Yet still, it is all mystery. Earth is tilled. Seed is thrown. Fertilizer is applied. Prayers are offered. And in good years, the harvest comes. We imagine that we know how. A Bachelor of Science in Agriculture can help us comprehend the nuances. But the fact remains: there is mystery in the reality that from the earth we are able to raise food to nourish our bodies.
So too with the life of faith. We have all the tools we need to share our faith with others — and they are right at our fingertips. Online faith development resources. Study Bibles. Daily devotional messages that come from half way across the world. 24-hour television and radio programming. Theological books available on Kindle and iBooks. There are more sophisticated resources for faith development available to you and me than any previous generation has even imagined.

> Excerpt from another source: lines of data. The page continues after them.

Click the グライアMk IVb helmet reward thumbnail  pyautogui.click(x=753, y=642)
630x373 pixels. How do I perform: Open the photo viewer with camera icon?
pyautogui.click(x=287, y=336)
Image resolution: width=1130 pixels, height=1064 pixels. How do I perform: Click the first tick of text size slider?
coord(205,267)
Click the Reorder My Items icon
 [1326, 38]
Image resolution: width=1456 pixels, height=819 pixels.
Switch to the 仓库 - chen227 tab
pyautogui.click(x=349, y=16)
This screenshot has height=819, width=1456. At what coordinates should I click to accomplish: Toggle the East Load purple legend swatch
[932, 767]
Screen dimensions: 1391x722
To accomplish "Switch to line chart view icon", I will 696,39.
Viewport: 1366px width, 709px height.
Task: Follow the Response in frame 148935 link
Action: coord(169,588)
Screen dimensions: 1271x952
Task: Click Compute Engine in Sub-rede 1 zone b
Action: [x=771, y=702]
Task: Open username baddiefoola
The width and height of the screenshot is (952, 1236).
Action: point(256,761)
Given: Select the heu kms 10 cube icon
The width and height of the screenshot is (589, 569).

Yet still, it is all mystery. We tell the story. We encourage the faith of those closest to us. We pray for the movement of the Holy Spirit. And in some cases, one whom we love joins us in loving God. An advanced degree in Theological Education might make us more aware of various Christian traditions and tools for Biblical interpretations. But the fact remains: there is mystery in the reality that through our very human — sometimes very flawed — proclamation, faith takes root and God transforms lives.
It is easy to imagine that we control the entire process. If we make a strong enough appeal; if we offer iron clad logic; if we answer every imaginable question, then through our efforts faith will take root in another’s life. Yet if we’re honest, we know it doesn’t always work that way. Sometimes our words find a place at the center of a friend’s life; at other times they seem to sail right past them, as if they made no impact at all. Ultimately, it is all mystery.
Jesus tells the story of a sower of seeds. This sower hasn’t studied agriculture. This sower doesn’t have sophisticated methods or equipment. This sower simply does two things: first, seeds are sown. And then, life goes on. Sleeping and rising. Sleeping and rising, and all the while, seeds mysteriously sprout: first the stalk, then the head, then the full grain in the head, until it is time to go into the fields, and bring in the harvest.
God calls us to become part of the mystery, and we sow seeds of faith wherever we go. We share our faith; we perform acts of mercy; we give of ourselves generously. We pray that the Holy Spirit might move, and that the promise of the Gospel might claim another believer. Help us, O God, in our efforts to offer our witness. And work the mystery of faith in all who receive it.
David J. Risendal, Pastor
Exploring This Week’s Gospel:
- What is striking about the actions of the sower in Jesus’ parable?
- What does the mustard seed illustrate about how faith grows in us?
- What does St. Mark mean by the phrase, “as they were able to hear it?”
Connecting with This Week’s Gospel:
- Who has sown seeds of faith in my life?
- Who has God touched, through my faithful witness?
- How might I grow in my ability to trust that if I offer a witness, God will give the growth?